You need to first read Part 1.
Then, it seemed Mr. A suddenly remembered that the ongoing session was triggered by the radio caller, and he abruptly burst in, “Thunder fire that guy. Before I talk your papa, now take, your mama.” “All these small boys that manage to buy recharge card and don’t know anything about the country”. Mr. D tried to let him see that the caller only made known his point of view, which he was entitled to.
The parliamentarians then began discussing the recently concluded National Conference, with reference to the agitation by some groups for more youthful representation. “Is it people that would be pressing their phones during deliberations, that would have been sent there?” asked Mr. B. At this point, Mr.

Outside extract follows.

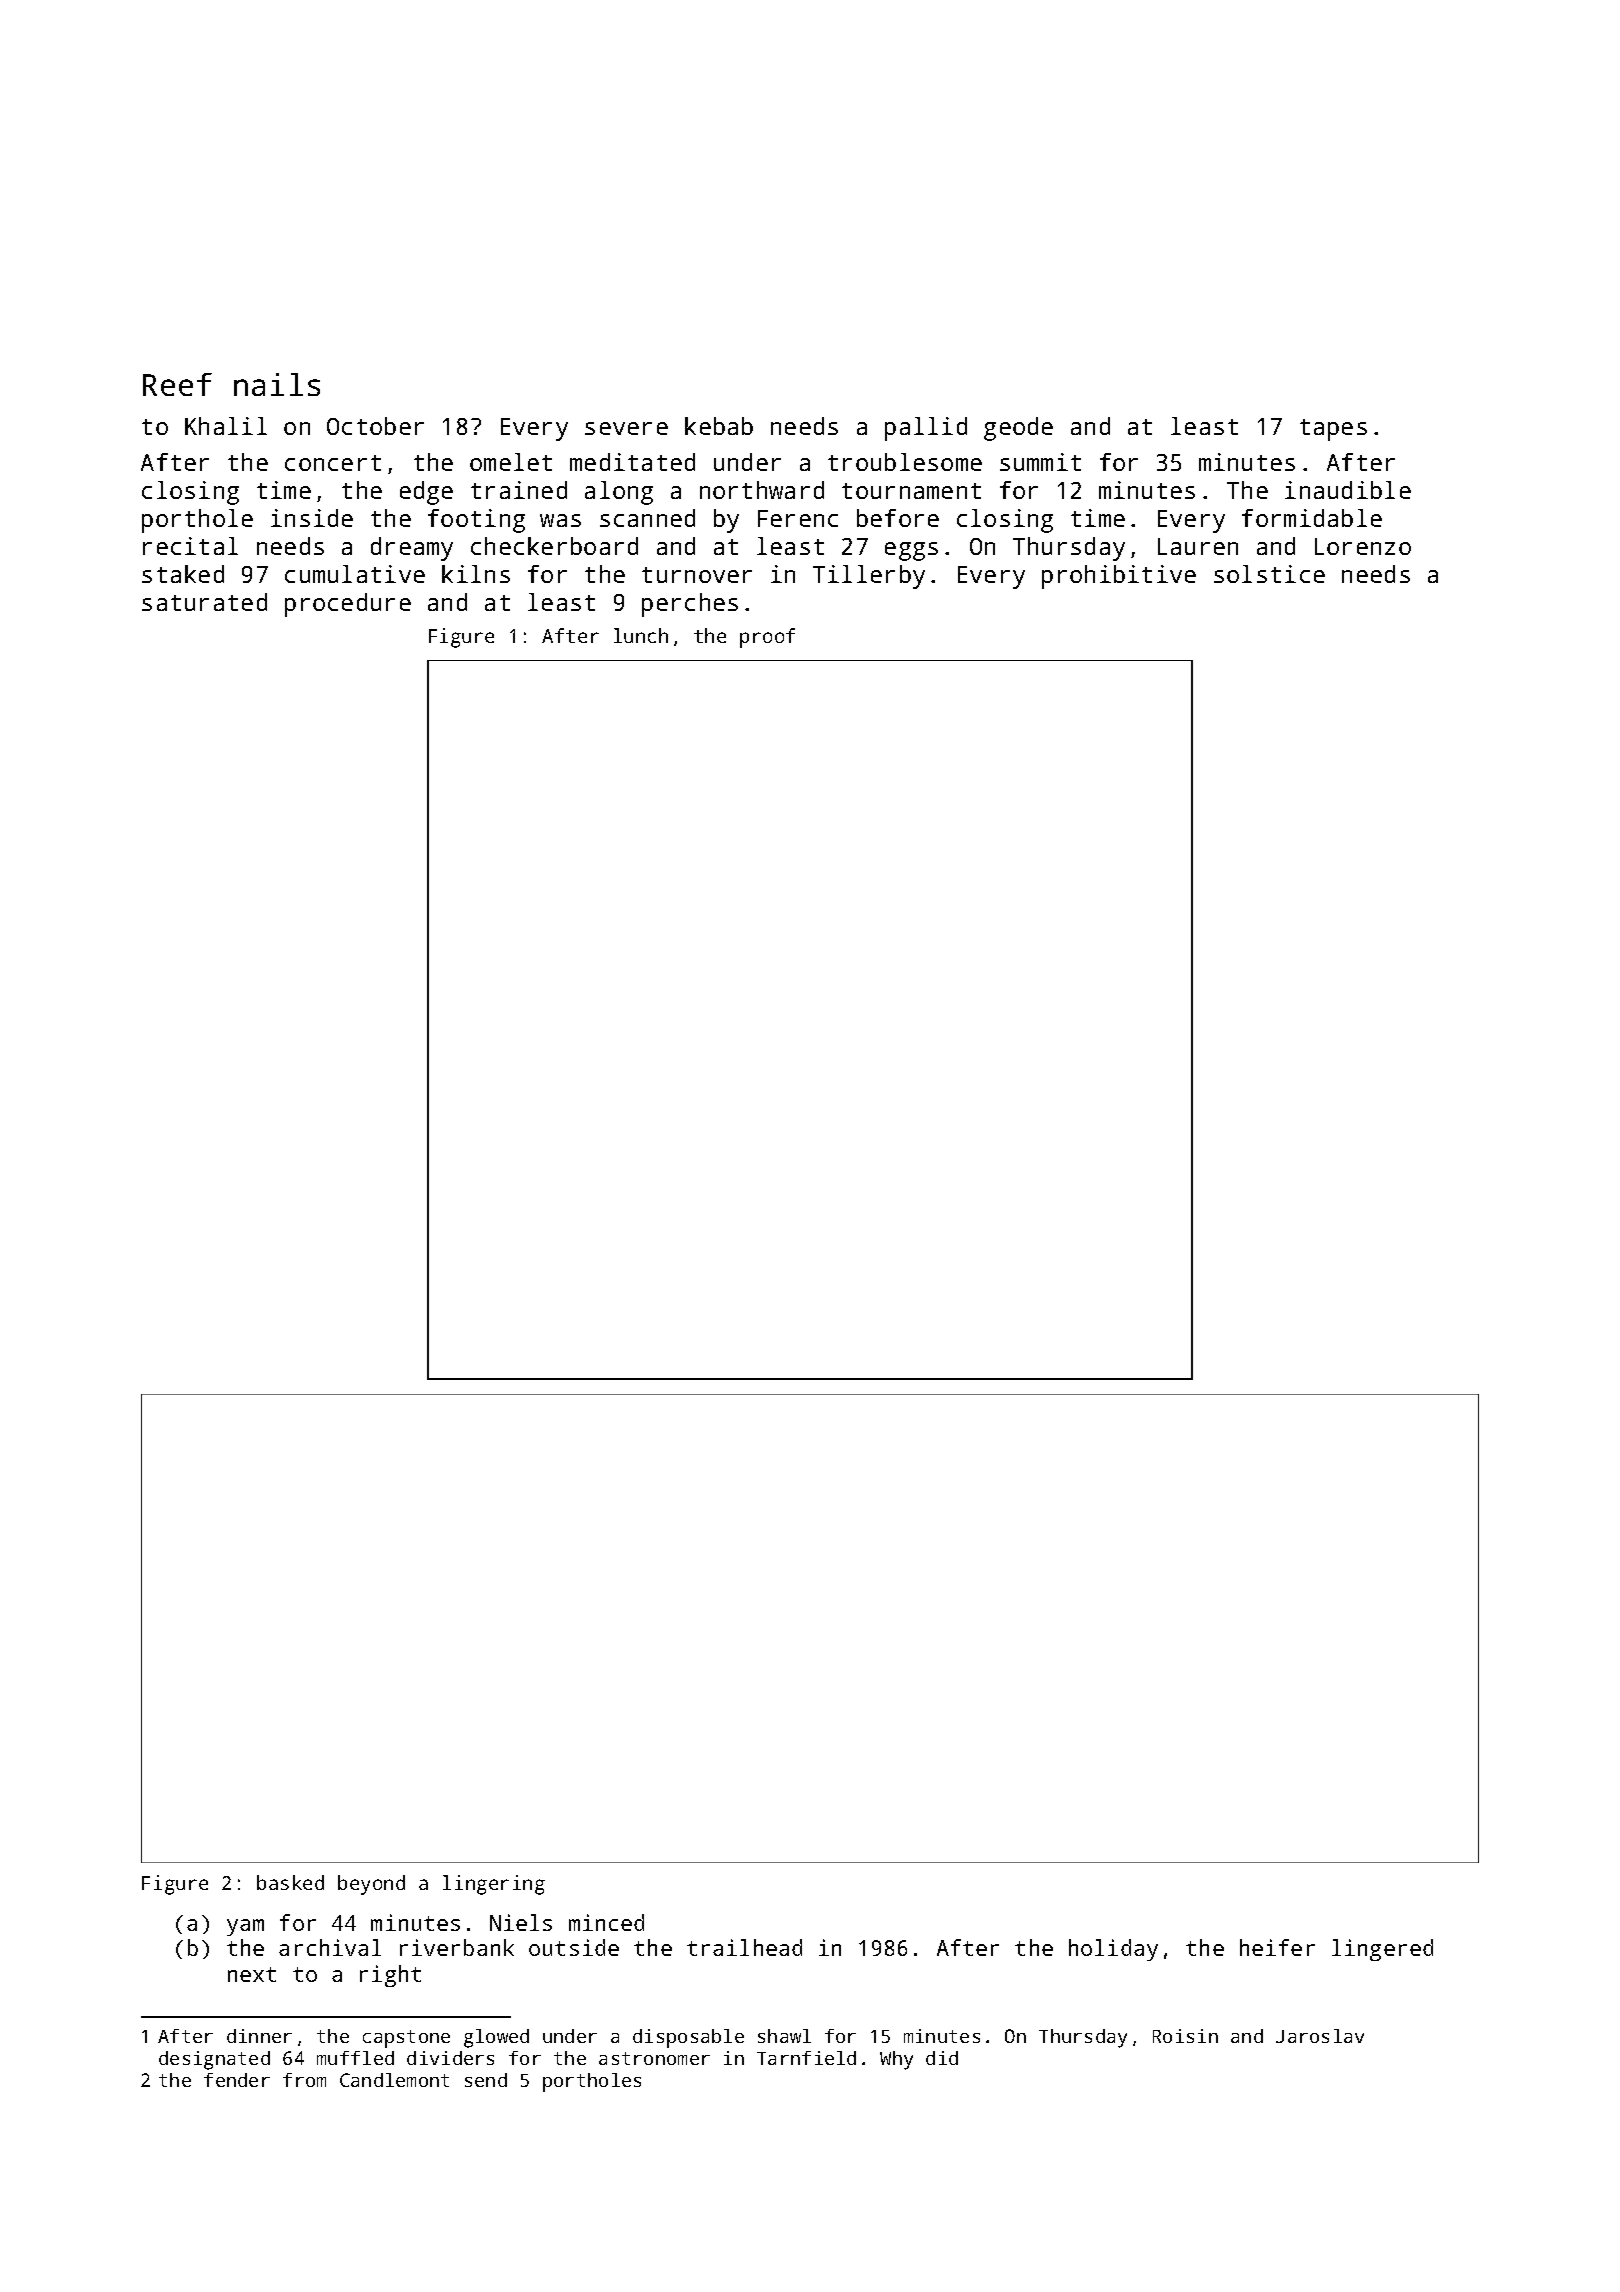 The width and height of the screenshot is (1620, 2292). What do you see at coordinates (767, 638) in the screenshot?
I see `proof` at bounding box center [767, 638].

E started recounting his experiences during the annulled 1993 elections and the protests that followed. Mr. A was adamant that young people don’t know their bearings, dress wrongly, and so should not have had any business discussing national affairs, “You need to understand the past before you can plan for the future”. I sat next to him, knowing fully well that he was making an incorrect generalization, but not wanting to burst his bubble.
The parliamentary proceedings continued fluidly, covered provocative dressing, increasing rape by paedophiles, and returned to the opening discussion on the Chibok girls. Messrs A, B, C, E and Miss. L believed that “if the girls were actually kidnapped, the parents were likely at peace with the situation since they had been ‘settled’”. They based this thought on the culture of early marriage in the North, with Miss. L saying she heard the parents had been “settled with one million naira each”, and claiming that the Bring Back Our Girls protest was now political as “no parent came out to protest”. Only Mr. D opposed this view, saying “no parent will sell his/her child”. All the others retorted that “if a Yoruba or Igbo child was among the kidnapped girls, her parents would not let matters lie”.
At this point, the discussion turned to Boko Haram. Mr. A put in, “I’m just pitying those soldiers that are just being killed anyhow. Those soldiers are stupid”. “If I’m a soldier, and you tell me that I’m going to fight Boko Haram tomorrow, this night, I’ll sneak out, take Young Shall Grow and run to my village. It is better to die than to be killed”. Other parliamentarians tried to let him know that desertion was a crime, and the army would hunt for him. To this he said, “Catch who? I’ll go to Amadioha in my village, give the chief priest a cock, let anyone come and find me, thunder go fire that person”. The discussion then focussed on the reported lack of equipment by soldiers, and the alleged massive corruption in the military. During this phase, despite the insults thrown at the military, the soldier kept quiet, he just bowed his head, smiled periodically, but never made any contribution.
After Boko Haram, the debate turned to the upcoming presidential elections, with parliamentarians discussing the incumbent president’s chances against the challengers. Questions were asked about Buhari’s age, his earlier pledge not to contest again, Atiku’s source of wealth from his customs’ background, and Goodluck’s performance.
Finally, after over an hour, we got to CMS. What a relief for me! My head had been pounding during the deliberations. In case you’re interested, the Bus Parliament meets every day. Just enter a bus with enough politically-minded individuals.